▶ [SOURCE EXTRACT]
== Segment start ==

The potential articles were initially screened for the titles and abstracts from the databases, with the above MeSH (medical sub-heading) terminology, to avoid repetition and to exclude irrelevant articles. Then the full texts of the eligible studies were evaluated to satisfy the inclusion criteria by AKS, SS, and PK. Disagreements were settled after a discussion with CS.

Data extraction

Relevant data of each article regarding the first author, year of publication, place, population, mortality, blood loss, type and amount of transfused blood products, use of procoagulant interventions, acute lung injury, complications, period of hospital stay, in patients with PPH, and the per-capita expenditure were extracted independently by AKS and SS with a pre-conceived data extraction sheet. Supplementary data were searched for each article. A consensus among authors was reached when conflict occurred during a discussion with CS.

The occurrence and overall parturient in both the groups were noted as dichotomous data, and means and SD were attained as continuous data. Studies with insufficient data were delineated distinctly. For assessing the cost-effectiveness, the per-capita expenditure of incident was inflation-adjusted to 2022 USA dollars (USD) using the US Inflation Calculator.[21],[22]

Risk of bias assessment

Two independent researchers (SS, PK) ascertained any potential bias in selected RCTs with the RoB 2.0 tool,[23] and non-randomized studies were assessed by using the “Risk of Bias in Non-randomized Studies—of Interventions (ROBINS-I)” assessment tool.[24] Any difference of opinion was resolved by consulting with AK.

2.7. Quality of the evidence

SS and PK independently evaluated the quality of evidence by the “Grading of Recommendations Assessment, Development and Evaluation (GRADE)” tool,[25] comprising of “study limitations,” “indirectness,” “imprecision,” “consistency of effect,” and “publication bias.” They were categorized as “High,” “Moderate,” “Low,” or “Very Low,” The dissent was resolved after consulting with AK.

== Segment end ==

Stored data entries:
== Segment start ==

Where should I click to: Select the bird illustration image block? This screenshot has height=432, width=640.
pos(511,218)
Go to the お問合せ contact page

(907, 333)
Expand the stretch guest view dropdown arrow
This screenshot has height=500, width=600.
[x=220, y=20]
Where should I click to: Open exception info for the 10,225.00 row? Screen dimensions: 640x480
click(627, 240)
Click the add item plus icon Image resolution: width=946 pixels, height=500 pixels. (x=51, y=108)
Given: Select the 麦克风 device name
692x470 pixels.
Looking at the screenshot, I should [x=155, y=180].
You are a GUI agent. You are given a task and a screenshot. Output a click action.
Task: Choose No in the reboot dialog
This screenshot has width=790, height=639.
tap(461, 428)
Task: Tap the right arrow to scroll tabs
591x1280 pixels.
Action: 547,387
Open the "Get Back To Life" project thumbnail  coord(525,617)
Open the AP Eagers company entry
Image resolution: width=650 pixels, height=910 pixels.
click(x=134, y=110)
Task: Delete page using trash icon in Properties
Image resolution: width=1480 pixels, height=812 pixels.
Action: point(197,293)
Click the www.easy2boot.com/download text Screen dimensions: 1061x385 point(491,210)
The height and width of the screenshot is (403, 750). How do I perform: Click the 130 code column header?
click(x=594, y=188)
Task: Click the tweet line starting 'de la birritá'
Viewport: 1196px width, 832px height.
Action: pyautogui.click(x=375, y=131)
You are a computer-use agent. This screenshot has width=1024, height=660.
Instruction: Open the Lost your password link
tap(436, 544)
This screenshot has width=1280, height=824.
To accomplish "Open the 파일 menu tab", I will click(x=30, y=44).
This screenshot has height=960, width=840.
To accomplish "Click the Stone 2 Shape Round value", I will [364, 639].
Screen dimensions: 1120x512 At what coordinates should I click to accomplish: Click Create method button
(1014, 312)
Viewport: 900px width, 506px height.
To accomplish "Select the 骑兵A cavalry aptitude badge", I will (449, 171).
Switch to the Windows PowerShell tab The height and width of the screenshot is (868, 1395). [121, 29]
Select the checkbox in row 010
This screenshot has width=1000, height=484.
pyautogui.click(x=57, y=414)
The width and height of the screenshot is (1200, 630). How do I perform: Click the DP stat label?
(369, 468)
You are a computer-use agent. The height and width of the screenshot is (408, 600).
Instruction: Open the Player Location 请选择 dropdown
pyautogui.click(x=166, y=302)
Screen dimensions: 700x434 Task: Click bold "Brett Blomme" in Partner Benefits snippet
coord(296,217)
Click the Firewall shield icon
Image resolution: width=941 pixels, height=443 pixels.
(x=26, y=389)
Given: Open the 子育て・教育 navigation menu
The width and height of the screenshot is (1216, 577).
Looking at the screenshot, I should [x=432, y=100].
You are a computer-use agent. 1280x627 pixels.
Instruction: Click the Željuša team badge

== Segment end ==

▶ [REQUIREMENT 1] Retype the part of the methods text from "2.7. Quality of" up to and including "after consulting with AK.".
▶ [REQUIREMENT 2] According to the methods text, to which year's US dollars was the per-capita expenditure adjusted for inflation?
The records are separate material with no connection to the methods text.

▶ [ANSWER BOX 1]
2.7. Quality of the evidence

SS and PK independently evaluated the quality of evidence by the “Grading of Recommendations Assessment, Development and Evaluation (GRADE)” tool,[25] comprising of “study limitations,” “indirectness,” “imprecision,” “consistency of effect,” and “publication bias.” They were categorized as “High,” “Moderate,” “Low,” or “Very Low,” The dissent was resolved after consulting with AK.

▶ [ANSWER BOX 2] 2022 US dollars (USD).